Because of past legal issues, I sometimes trot out the fact that I could be a queen if I wanted to be one, legally, except I have no fellow countrymen and no borders because I have no physical country.
Yep. When I got divorced 15 or so years ago, the judge was much struck by the fact that I was not born in the US or in US territory. He didn't care that I had a US passport, US driver's license, US marriage certificate, US diplomas, US Social Security Card, and US voter ID card.
None of that mattered to him. I was not born in the US and therefore, because I was getting divorced, I had to be deported right this instant.
There was a snag to that, though. I wasn't born in any other country, either, and therefore had no remote claim to citizenship anywhere else.
The judge still wanted to deport me so I retained an immigration attorney, who ended up doing it all pro bono because he thought it was the greatest fun he would ever have as an immigration attorney. He successfully argued that because I was not born within the borders of any country in the world, their territories or embassies, and could not therefore be claimed as a citizen in any other country in the world, I was therefore sovereign of my own nation and needed to be treated with all the due respect, courtesy, and pomp of a sovereign of a foreign country. The US needed to immediately create an embassy for me, we needed to sign treaties, and as an impoverished country with no physical land and no fellow citizens and no national income, that technically made me an impoverished sovereign), the US needed to extend aid to me so I could have all the things a sovereign needed: embassy, land, employees, income, citizens, etc.
OR
The judge could accept that I held dual citizenship in both the US and my own bordeless, landless, citizenless country and allow me to continue to function as a US citizen, as I'd done for the previous (at that time) 50 years of my life with the support of the US, as evidenced by all my official paperwork.
I still, all these years later, haven't decided if the judge's decision was the right one or if I'm happy with it. I feel as if I'm in some sort of twilight existence and now that ICE and DHS are getting so ansty and nasty about what constitutes citizenship, I sometimes wish the judge had chosen Door Number One (I was a sovereign of my own landless, citizenless country) or created a Door Number Three (I was a full citizen of only the US).

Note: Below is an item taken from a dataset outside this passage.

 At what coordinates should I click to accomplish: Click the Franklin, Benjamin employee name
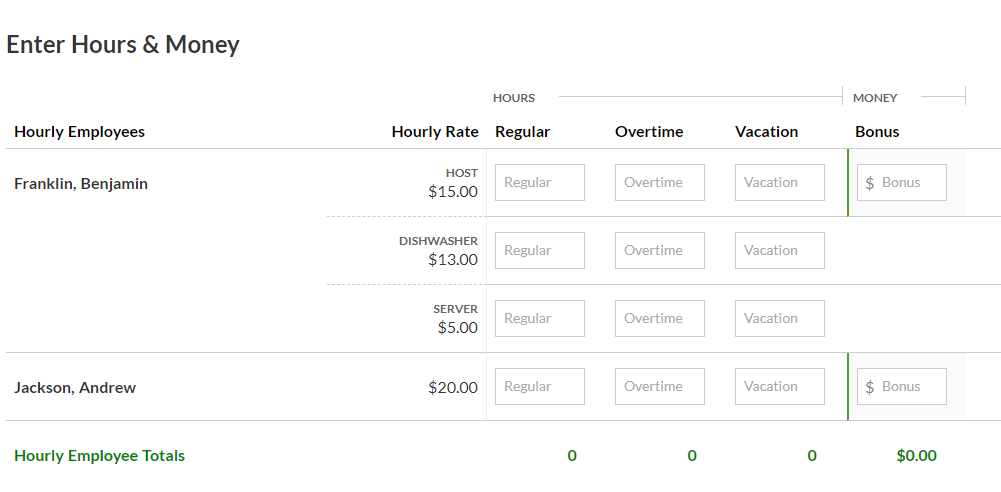(81, 184)
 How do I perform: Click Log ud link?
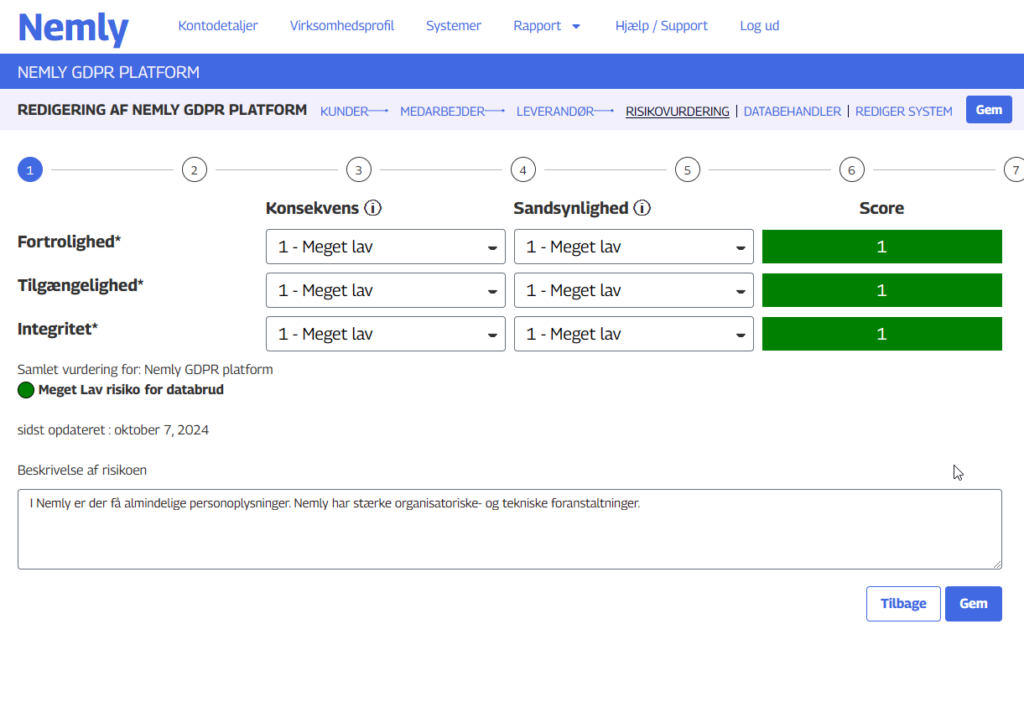pos(759,26)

But I have this dual citizenship of the US and - nowhere.
I've sometimes called myself a "citizen of the galaxy" (obligatory Heinlein reference), and sometimes I say I'm the Constitutional Matriarch of a country I've arbitrarily named Terra Mer (so I can say I'm a Terra Merican - say it fast).

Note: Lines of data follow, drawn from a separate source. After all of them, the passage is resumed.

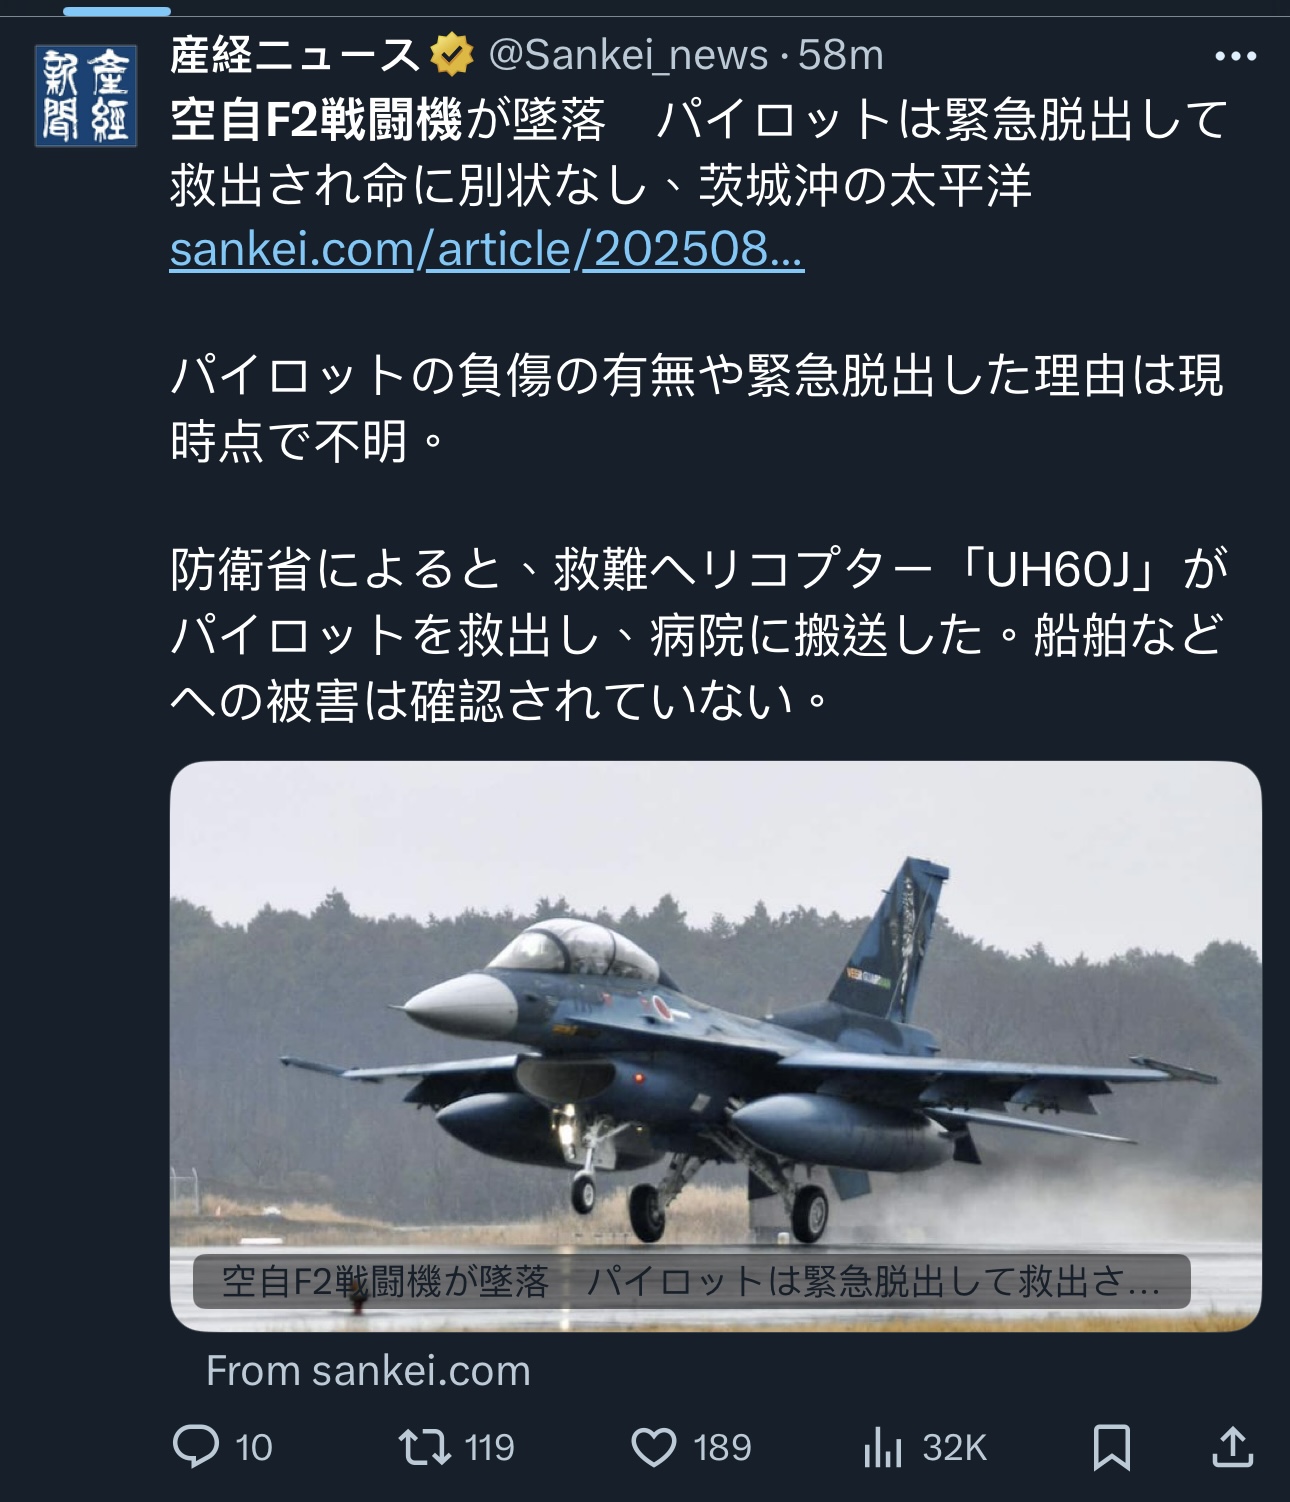Select the highlighted tab indicator at top
The width and height of the screenshot is (1290, 1502).
click(x=117, y=11)
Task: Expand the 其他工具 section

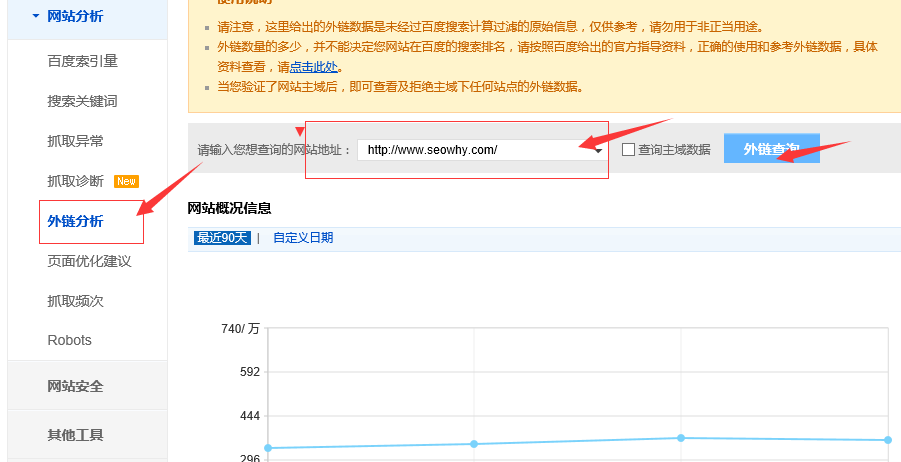Action: click(75, 435)
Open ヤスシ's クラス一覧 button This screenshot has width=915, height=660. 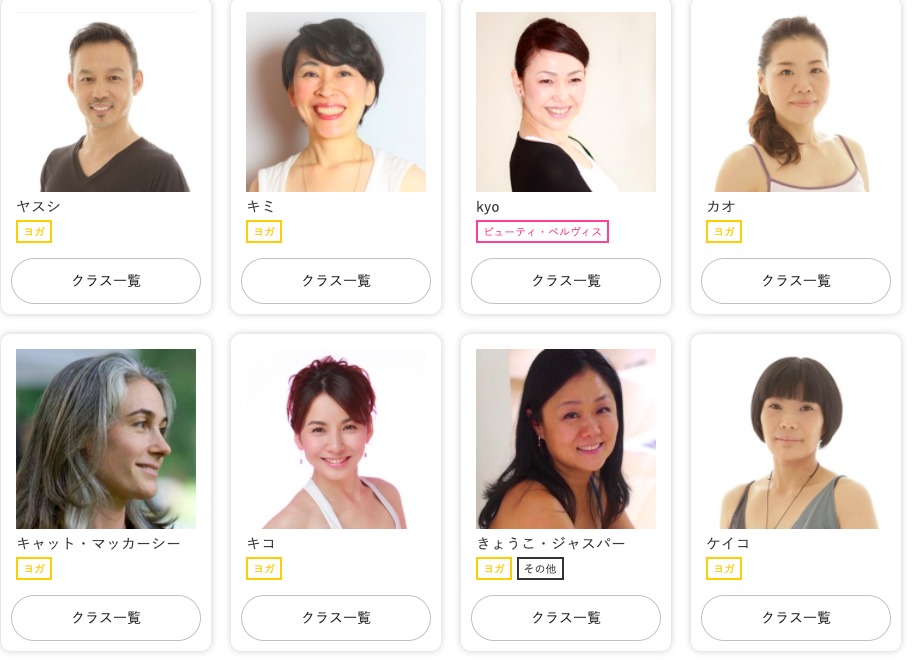click(x=106, y=281)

A friend was obliging enough to create a flag for Terra Mer:
We created a constitution, and national holidays and a cuisine and a few other things, but it languished.
And then I read this article on a color wheel of the Queen of England's outfits. Her color choices are not mine, but her fashion advice to adhere to a monochromatic color scheme is a sound one. Like the Queen of England, I am not tall or thin or young.
I tend to wear turtle necked tops in solid colors and a midcalf skirt (half are prints, the other half are solid colors) with crazy patterned or decorated stockings and a matching beret. I may discard my printed fabric skirts and replace them with skirts of solid colors to match my turtle necked tops. I may make matching skirts and jackets and then contrast those with the turtle necked tops. I think, though, I will keep the crazy stockings. I made some of them myself by gluing lace and ribbon flowers and such to the stockings and they are pretty unique.
I am always willing to consider advice from my peers, and in some convoluted, twisted, American way, I am a peer of the Queen of England, even if she has borders and citizens and I don't.
We shan't let a little thing like borders and citizens spoil a bit of fun.